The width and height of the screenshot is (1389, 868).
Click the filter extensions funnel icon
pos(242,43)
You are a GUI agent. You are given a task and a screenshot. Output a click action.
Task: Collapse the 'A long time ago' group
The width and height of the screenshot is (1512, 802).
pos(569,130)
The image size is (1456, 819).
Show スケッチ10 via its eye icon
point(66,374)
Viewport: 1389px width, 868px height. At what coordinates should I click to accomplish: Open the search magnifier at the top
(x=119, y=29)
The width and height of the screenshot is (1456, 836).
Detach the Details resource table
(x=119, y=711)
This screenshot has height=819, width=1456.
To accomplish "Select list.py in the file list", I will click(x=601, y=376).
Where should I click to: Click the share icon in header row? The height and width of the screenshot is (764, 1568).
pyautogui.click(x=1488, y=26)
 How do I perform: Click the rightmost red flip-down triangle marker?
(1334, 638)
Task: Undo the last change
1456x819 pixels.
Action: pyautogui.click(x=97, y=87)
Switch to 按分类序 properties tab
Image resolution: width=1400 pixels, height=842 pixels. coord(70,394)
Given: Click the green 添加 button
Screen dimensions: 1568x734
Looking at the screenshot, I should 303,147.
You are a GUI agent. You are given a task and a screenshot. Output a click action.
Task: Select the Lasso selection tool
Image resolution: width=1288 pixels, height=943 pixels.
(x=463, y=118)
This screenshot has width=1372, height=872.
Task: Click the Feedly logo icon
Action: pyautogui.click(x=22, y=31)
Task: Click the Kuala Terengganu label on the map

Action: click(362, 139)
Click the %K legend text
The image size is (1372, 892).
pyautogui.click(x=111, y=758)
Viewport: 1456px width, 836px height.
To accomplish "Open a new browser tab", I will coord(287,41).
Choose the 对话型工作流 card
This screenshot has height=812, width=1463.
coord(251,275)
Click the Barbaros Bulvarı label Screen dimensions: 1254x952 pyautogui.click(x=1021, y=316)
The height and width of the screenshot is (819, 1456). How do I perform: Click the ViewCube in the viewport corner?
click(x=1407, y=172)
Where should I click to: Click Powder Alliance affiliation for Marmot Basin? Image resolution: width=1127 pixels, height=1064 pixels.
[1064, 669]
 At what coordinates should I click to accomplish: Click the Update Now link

# DIRECTIONS
The full set of entries should be transcribed exactly.

# REPLY
The width and height of the screenshot is (1389, 868).
Click the filter extensions funnel icon
pos(242,43)
You are a GUI agent. You are given a task and a screenshot. Output a click action.
Task: Collapse the 'A long time ago' group
The width and height of the screenshot is (1512, 802).
pos(569,130)
The image size is (1456, 819).
Show スケッチ10 via its eye icon
point(66,374)
Viewport: 1389px width, 868px height. At what coordinates should I click to accomplish: Open the search magnifier at the top
(x=119, y=29)
The width and height of the screenshot is (1456, 836).
Detach the Details resource table
(x=119, y=711)
This screenshot has height=819, width=1456.
To accomplish "Select list.py in the file list", I will click(x=601, y=376).
Where should I click to: Click the share icon in header row? The height and width of the screenshot is (764, 1568).
pyautogui.click(x=1488, y=26)
 How do I perform: Click the rightmost red flip-down triangle marker?
(1334, 638)
Task: Undo the last change
1456x819 pixels.
Action: pyautogui.click(x=97, y=87)
Switch to 按分类序 properties tab
Image resolution: width=1400 pixels, height=842 pixels. coord(70,394)
Given: Click the green 添加 button
Screen dimensions: 1568x734
Looking at the screenshot, I should 303,147.
You are a GUI agent. You are given a task and a screenshot. Output a click action.
Task: Select the Lasso selection tool
Image resolution: width=1288 pixels, height=943 pixels.
(x=463, y=118)
This screenshot has width=1372, height=872.
Task: Click the Feedly logo icon
Action: pyautogui.click(x=22, y=31)
Task: Click the Kuala Terengganu label on the map

Action: click(362, 139)
Click the %K legend text
The image size is (1372, 892).
pyautogui.click(x=111, y=758)
Viewport: 1456px width, 836px height.
To accomplish "Open a new browser tab", I will coord(287,41).
Choose the 对话型工作流 card
This screenshot has height=812, width=1463.
coord(251,275)
Click the Barbaros Bulvarı label Screen dimensions: 1254x952 pyautogui.click(x=1021, y=316)
The height and width of the screenshot is (819, 1456). How do I perform: Click the ViewCube in the viewport corner?
click(x=1407, y=172)
Where should I click to: Click Powder Alliance affiliation for Marmot Basin? Image resolution: width=1127 pixels, height=1064 pixels.
[1064, 669]
 At what coordinates should I click to accomplish: Click the Update Now link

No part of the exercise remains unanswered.